### Entries on where targets appear
((

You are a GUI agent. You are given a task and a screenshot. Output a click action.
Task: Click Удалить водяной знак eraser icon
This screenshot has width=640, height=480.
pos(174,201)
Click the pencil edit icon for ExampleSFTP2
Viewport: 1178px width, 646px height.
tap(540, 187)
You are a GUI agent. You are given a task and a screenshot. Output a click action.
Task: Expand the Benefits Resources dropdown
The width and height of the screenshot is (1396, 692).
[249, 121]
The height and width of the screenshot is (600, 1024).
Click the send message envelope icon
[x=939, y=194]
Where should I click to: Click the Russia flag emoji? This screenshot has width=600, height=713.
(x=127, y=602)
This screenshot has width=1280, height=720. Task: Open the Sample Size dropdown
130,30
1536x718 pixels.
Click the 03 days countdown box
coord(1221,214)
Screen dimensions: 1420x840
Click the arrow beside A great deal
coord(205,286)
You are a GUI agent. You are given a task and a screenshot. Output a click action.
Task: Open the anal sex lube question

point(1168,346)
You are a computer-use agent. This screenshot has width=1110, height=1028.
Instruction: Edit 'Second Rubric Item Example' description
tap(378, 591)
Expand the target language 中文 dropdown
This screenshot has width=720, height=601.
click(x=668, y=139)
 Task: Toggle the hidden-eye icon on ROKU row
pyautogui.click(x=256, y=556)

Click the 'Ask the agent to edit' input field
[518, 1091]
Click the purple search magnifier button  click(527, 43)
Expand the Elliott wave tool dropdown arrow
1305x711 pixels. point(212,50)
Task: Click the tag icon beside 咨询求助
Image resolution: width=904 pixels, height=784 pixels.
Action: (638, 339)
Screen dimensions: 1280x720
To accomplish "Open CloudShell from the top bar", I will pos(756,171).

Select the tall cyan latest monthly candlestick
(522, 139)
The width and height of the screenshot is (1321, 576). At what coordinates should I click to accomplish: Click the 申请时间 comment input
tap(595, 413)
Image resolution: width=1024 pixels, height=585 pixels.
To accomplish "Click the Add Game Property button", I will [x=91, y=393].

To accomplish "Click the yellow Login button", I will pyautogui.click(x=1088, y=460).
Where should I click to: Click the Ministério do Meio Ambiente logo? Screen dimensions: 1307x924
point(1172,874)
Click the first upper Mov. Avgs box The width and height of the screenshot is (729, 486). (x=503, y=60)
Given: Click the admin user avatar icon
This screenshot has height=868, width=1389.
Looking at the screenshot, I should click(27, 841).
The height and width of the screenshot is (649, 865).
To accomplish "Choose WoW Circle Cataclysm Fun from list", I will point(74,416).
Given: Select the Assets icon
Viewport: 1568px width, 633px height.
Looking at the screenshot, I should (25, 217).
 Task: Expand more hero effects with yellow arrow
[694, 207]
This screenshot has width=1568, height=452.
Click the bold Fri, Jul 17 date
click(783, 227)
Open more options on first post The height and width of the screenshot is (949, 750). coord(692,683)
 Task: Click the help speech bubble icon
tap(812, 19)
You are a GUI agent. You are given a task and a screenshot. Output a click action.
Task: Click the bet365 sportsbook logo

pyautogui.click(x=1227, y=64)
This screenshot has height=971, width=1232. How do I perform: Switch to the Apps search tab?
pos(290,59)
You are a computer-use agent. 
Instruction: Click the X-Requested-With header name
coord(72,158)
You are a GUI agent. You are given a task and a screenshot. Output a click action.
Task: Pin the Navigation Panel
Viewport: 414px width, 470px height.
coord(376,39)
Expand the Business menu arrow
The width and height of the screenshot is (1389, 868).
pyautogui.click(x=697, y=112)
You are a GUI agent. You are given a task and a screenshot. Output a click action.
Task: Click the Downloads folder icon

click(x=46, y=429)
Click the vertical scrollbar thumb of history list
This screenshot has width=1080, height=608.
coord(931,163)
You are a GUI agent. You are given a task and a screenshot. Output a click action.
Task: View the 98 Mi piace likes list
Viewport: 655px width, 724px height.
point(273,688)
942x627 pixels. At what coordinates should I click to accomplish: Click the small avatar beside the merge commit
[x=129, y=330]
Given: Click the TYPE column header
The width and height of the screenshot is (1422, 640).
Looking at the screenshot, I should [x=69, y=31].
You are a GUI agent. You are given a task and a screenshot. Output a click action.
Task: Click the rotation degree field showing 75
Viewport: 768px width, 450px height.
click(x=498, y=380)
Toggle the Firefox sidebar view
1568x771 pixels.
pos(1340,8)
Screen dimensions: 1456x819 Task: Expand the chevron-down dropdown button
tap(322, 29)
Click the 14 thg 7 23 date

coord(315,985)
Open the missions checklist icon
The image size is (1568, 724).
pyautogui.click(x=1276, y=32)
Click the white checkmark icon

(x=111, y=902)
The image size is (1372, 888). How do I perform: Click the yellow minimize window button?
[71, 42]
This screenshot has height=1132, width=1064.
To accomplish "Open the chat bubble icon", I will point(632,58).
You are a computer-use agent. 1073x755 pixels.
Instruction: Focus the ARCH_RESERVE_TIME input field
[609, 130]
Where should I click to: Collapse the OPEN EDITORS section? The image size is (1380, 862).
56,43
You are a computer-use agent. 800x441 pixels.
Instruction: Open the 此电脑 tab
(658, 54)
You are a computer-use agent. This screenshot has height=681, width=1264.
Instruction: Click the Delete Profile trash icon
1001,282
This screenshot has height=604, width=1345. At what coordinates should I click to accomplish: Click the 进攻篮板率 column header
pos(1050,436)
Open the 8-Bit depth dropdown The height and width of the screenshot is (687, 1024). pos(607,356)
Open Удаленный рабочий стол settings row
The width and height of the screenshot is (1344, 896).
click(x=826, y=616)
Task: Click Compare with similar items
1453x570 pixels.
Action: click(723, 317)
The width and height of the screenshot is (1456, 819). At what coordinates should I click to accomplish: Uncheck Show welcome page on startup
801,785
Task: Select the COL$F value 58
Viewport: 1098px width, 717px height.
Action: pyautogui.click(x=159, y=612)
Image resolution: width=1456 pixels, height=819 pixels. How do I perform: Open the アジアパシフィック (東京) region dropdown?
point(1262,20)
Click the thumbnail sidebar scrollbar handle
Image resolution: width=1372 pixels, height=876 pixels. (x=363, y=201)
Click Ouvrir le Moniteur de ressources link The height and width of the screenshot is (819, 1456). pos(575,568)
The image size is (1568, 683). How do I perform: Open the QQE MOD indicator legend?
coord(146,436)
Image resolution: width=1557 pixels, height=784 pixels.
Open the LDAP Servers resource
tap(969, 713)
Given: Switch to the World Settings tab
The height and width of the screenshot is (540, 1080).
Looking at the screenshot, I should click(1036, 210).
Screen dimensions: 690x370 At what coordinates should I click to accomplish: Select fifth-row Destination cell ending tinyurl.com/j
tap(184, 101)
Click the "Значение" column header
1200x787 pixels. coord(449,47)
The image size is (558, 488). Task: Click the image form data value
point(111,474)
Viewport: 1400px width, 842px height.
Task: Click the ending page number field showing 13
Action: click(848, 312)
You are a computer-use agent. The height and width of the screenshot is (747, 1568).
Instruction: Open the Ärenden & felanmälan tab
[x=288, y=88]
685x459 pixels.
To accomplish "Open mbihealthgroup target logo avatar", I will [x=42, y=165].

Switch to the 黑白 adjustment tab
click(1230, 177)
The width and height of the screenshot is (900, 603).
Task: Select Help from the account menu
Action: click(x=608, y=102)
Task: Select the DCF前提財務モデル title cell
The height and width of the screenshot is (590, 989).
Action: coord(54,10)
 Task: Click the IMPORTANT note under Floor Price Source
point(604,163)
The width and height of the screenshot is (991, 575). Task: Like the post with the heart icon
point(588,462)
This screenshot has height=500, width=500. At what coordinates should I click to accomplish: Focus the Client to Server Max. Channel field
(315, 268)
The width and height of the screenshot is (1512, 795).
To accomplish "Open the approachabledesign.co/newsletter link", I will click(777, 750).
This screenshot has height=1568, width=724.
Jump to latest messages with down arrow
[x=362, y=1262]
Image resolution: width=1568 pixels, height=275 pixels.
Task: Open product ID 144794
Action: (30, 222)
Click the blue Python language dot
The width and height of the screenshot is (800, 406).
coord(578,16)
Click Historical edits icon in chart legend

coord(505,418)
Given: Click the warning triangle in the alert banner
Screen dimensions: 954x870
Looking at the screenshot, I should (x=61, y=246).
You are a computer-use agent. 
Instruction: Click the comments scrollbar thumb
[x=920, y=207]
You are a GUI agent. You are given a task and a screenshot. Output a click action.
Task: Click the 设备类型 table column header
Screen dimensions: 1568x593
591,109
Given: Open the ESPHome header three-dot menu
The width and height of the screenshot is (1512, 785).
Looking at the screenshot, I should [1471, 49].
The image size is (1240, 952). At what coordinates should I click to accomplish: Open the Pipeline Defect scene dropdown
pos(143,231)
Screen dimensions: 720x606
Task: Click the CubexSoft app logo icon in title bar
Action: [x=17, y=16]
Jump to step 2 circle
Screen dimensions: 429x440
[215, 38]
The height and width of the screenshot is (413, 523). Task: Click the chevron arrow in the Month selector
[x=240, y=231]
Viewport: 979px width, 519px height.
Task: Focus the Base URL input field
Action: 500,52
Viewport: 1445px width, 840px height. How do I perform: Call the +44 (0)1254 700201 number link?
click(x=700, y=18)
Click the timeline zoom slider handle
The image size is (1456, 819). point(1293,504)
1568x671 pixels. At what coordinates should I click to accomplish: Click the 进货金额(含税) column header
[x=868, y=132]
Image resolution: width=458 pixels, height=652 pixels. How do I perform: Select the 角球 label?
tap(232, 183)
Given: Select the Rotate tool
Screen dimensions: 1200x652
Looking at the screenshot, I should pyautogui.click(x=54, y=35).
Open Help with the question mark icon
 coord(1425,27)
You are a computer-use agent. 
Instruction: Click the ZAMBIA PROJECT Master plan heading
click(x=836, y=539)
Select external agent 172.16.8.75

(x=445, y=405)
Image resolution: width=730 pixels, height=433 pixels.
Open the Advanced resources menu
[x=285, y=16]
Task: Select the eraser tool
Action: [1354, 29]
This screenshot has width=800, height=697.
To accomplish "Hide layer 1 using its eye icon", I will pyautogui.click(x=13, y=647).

))

### What is expected
Arrange everything in the entries above, from the line containing "The width and height of the screenshot is (1512, 795)." down to the line containing "Looking at the screenshot, I should [1471, 49].", as a Markdown table with the columns Row and Line. Leave out blank lines.

### Result of the task
| Row | Line |
|---|---|
| 1 | The width and height of the screenshot is (1512, 795). |
| 2 | To accomplish "Open the approachabledesign.co/newsletter link", I will click(777, 750). |
| 3 | This screenshot has height=1568, width=724. |
| 4 | Jump to latest messages with down arrow |
| 5 | [x=362, y=1262] |
| 6 | Image resolution: width=1568 pixels, height=275 pixels. |
| 7 | Task: Open product ID 144794 |
| 8 | Action: (30, 222) |
| 9 | Click the blue Python language dot |
| 10 | The width and height of the screenshot is (800, 406). |
| 11 | coord(578,16) |
| 12 | Click Historical edits icon in chart legend |
| 13 | coord(505,418) |
| 14 | Given: Click the warning triangle in the alert banner |
| 15 | Screen dimensions: 954x870 |
| 16 | Looking at the screenshot, I should (x=61, y=246). |
| 17 | You are a computer-use agent.  |
| 18 | Instruction: Click the comments scrollbar thumb |
| 19 | [x=920, y=207] |
| 20 | You are a GUI agent. You are given a task and a screenshot. Output a click action. |
| 21 | Task: Click the 设备类型 table column header |
| 22 | Screen dimensions: 1568x593 |
| 23 | 591,109 |
| 24 | Given: Open the ESPHome header three-dot menu |
| 25 | The width and height of the screenshot is (1512, 785). |
| 26 | Looking at the screenshot, I should [1471, 49]. |